[TASK ITEM] Go through the listing and return every line with "element" in it.
=======
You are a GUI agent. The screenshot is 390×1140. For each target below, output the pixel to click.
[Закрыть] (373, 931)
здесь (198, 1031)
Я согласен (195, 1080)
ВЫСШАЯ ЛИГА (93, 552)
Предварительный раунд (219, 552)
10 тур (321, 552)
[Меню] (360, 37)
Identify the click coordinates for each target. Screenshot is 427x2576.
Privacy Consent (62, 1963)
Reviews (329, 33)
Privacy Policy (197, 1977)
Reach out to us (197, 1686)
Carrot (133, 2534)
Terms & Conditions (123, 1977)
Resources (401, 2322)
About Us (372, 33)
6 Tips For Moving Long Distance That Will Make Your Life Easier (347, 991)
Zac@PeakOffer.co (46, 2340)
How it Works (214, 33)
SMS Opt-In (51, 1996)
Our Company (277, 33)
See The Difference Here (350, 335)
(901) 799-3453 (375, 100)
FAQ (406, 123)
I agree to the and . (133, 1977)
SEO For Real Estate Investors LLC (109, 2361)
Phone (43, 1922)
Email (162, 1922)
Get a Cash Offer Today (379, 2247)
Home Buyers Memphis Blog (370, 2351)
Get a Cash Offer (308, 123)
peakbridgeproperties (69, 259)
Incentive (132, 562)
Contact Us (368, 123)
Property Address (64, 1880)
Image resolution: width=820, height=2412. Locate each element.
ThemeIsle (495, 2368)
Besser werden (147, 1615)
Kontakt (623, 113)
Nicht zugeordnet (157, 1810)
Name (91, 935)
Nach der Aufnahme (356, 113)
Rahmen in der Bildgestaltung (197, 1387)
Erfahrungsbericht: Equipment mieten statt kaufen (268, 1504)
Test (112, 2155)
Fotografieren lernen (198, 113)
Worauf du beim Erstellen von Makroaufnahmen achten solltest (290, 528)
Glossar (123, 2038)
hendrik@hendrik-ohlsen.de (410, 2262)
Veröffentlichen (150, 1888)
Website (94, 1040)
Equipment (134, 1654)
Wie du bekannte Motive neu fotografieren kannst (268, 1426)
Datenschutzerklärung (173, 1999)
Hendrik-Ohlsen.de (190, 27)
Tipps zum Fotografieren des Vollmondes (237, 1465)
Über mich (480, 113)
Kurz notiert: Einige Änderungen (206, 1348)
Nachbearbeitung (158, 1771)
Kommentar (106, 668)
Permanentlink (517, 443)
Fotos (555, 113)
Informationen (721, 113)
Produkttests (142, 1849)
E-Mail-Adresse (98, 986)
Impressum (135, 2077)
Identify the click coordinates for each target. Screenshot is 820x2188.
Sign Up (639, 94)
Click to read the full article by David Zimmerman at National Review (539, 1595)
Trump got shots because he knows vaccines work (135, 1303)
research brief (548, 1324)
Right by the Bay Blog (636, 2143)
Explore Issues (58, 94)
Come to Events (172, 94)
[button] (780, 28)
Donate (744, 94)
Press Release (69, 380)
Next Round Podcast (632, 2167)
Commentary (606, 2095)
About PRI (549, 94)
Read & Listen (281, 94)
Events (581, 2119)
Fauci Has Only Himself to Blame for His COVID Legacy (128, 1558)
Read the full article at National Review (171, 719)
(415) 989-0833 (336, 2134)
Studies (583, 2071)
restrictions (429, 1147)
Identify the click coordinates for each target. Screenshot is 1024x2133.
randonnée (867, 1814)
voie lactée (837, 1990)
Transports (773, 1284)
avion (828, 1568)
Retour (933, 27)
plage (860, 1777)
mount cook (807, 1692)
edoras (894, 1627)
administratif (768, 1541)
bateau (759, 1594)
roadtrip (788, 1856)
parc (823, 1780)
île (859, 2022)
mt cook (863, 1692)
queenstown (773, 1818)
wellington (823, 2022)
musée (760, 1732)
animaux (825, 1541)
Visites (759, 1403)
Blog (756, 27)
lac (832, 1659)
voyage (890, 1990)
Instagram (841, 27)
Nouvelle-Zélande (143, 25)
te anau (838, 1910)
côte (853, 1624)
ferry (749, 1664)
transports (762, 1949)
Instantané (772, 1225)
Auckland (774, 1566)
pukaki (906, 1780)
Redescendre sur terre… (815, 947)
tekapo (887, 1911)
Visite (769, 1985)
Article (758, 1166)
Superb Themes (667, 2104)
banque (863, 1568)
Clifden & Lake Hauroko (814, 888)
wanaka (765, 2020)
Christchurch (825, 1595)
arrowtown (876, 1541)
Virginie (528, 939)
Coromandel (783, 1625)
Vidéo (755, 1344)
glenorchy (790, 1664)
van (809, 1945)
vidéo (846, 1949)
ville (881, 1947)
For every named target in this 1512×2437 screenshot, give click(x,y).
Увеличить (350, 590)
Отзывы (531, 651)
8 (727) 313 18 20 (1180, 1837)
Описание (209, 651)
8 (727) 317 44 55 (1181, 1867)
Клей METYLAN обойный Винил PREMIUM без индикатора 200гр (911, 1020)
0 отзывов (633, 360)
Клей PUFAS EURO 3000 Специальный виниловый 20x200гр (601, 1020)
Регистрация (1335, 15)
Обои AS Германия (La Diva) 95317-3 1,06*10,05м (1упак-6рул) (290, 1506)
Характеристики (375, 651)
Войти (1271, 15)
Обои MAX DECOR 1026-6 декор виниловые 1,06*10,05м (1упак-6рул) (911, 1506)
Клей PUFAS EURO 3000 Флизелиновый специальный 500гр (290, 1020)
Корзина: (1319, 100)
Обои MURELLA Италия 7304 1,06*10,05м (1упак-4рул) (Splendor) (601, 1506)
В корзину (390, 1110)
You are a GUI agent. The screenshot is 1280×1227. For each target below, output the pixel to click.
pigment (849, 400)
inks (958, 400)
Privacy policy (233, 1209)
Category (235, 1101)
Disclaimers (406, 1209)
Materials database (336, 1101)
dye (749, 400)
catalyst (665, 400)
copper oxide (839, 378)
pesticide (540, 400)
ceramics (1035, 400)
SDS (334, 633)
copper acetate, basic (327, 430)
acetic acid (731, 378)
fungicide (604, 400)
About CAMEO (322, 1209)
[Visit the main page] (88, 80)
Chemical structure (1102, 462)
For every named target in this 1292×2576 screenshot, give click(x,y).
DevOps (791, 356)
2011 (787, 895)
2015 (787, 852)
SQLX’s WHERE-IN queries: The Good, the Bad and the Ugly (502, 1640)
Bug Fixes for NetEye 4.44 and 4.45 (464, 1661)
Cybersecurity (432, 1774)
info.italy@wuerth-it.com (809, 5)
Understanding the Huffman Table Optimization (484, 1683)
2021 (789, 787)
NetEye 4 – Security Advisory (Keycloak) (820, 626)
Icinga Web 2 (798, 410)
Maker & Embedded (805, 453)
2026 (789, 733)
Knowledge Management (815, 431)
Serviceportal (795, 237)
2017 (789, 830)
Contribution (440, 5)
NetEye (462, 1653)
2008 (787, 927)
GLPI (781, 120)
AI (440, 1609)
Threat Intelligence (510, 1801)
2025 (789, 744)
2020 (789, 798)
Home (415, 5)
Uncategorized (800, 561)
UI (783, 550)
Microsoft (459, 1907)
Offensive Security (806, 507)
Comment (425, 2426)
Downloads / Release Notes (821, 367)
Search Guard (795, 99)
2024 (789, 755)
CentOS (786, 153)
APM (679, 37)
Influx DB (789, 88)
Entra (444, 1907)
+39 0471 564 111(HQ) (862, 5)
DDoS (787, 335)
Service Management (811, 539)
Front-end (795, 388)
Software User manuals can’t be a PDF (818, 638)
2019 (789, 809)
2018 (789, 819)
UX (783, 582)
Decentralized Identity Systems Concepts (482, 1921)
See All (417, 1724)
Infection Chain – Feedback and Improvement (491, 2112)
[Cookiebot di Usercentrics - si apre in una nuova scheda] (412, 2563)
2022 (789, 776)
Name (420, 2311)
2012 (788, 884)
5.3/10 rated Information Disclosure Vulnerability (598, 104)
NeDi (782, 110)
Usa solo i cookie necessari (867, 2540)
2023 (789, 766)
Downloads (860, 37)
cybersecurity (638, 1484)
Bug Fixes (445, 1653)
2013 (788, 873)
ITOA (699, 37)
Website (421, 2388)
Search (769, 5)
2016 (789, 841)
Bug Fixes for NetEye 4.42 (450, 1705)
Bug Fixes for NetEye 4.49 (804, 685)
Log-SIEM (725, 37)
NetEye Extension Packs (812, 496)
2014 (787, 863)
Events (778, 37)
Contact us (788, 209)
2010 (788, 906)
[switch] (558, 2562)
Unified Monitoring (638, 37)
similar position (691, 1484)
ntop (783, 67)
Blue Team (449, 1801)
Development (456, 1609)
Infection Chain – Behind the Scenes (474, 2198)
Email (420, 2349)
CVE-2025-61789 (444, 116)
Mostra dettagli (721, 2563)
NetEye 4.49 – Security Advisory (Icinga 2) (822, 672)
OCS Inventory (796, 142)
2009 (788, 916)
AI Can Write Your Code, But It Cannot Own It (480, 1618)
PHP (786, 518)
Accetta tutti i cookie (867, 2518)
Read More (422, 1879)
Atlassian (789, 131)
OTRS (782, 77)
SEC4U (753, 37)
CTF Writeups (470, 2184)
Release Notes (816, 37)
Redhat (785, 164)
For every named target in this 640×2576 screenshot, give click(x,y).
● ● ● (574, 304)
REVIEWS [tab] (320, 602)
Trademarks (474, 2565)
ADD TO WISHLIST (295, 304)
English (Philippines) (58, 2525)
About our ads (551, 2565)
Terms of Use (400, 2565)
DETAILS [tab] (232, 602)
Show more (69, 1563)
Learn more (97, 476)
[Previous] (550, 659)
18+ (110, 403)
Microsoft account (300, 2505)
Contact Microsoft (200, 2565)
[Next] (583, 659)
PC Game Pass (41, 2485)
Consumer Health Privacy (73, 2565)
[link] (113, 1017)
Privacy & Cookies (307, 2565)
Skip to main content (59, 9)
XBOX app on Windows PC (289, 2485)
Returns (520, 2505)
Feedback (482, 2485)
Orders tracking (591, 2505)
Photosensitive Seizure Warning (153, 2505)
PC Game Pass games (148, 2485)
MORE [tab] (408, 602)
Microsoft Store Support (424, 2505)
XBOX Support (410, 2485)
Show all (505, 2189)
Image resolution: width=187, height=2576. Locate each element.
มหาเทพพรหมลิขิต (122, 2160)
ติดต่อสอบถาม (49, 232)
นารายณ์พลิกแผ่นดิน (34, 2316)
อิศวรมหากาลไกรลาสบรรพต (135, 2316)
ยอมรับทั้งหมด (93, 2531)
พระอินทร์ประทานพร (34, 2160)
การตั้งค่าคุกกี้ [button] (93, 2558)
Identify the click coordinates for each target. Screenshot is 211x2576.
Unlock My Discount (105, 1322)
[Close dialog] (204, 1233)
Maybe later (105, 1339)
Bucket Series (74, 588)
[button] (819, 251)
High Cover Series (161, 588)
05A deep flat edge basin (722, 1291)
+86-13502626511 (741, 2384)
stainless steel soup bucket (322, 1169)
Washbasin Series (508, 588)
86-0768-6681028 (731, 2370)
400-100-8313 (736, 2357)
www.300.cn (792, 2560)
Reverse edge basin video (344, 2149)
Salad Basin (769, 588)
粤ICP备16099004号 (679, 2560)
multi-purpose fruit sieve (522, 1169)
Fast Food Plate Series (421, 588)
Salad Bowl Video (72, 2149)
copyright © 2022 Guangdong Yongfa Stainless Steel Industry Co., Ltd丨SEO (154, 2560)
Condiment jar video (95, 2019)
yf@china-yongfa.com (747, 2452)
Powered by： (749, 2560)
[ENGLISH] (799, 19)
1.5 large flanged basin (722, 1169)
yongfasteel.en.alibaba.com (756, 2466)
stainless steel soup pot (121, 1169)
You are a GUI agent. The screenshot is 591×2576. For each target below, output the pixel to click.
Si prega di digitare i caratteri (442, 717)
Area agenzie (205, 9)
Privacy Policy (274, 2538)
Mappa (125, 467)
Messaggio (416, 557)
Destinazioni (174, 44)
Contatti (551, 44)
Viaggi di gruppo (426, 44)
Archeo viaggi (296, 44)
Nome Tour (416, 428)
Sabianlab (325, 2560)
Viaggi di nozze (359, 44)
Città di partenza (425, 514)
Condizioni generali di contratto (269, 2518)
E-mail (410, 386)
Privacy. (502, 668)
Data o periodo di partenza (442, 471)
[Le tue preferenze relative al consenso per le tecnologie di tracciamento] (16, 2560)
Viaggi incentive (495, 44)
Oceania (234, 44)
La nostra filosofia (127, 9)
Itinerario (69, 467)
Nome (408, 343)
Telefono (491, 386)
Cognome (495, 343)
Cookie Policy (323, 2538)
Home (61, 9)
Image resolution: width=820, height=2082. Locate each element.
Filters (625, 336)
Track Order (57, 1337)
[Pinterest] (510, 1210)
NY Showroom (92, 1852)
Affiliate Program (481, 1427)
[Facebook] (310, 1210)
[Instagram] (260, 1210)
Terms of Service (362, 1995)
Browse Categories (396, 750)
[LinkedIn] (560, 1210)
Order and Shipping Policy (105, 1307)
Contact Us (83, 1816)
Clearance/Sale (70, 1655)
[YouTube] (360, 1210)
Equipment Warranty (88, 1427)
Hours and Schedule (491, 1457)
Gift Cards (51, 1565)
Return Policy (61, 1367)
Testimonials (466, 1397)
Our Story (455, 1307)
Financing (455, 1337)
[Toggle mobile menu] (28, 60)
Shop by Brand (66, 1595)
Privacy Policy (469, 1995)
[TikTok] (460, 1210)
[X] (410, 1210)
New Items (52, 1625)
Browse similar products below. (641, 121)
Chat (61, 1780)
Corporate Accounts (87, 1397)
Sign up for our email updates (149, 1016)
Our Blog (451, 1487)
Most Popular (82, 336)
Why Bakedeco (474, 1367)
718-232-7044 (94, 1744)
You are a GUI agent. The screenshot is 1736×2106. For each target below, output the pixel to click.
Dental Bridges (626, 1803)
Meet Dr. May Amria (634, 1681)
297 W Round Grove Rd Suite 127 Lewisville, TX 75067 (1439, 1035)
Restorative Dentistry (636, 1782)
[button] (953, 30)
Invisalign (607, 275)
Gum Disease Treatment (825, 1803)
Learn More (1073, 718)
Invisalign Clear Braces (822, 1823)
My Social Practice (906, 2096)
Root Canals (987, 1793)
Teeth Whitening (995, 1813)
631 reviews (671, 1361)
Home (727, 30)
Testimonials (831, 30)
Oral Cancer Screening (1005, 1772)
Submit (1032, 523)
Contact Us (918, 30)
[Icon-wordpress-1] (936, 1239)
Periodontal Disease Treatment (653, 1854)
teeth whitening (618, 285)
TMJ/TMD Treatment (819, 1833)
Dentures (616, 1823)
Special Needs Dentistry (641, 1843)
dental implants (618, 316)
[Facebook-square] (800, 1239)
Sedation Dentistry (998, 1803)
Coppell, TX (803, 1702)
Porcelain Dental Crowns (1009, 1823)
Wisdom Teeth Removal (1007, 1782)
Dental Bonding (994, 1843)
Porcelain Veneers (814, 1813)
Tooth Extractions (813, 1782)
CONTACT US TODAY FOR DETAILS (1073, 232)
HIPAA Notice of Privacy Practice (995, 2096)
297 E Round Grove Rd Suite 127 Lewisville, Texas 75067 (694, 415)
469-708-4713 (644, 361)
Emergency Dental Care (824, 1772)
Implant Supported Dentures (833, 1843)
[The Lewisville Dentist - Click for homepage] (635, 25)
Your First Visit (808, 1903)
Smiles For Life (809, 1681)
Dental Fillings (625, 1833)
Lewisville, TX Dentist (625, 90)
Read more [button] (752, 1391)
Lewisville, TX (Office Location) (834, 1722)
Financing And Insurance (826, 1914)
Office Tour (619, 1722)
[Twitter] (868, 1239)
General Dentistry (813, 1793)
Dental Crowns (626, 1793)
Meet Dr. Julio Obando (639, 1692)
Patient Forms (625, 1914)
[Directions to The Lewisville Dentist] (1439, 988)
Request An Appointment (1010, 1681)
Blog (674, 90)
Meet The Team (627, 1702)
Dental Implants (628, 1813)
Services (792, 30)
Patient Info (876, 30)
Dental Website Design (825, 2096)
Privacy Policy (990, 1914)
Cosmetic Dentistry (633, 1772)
=======
[SOLUTION TO THIS PROBLEM]
Image resolution: width=820, height=2412. Locate each element.
Image resolution: width=187, height=2576. Locate each element.
Image resolution: width=820, height=2082. Locate each element.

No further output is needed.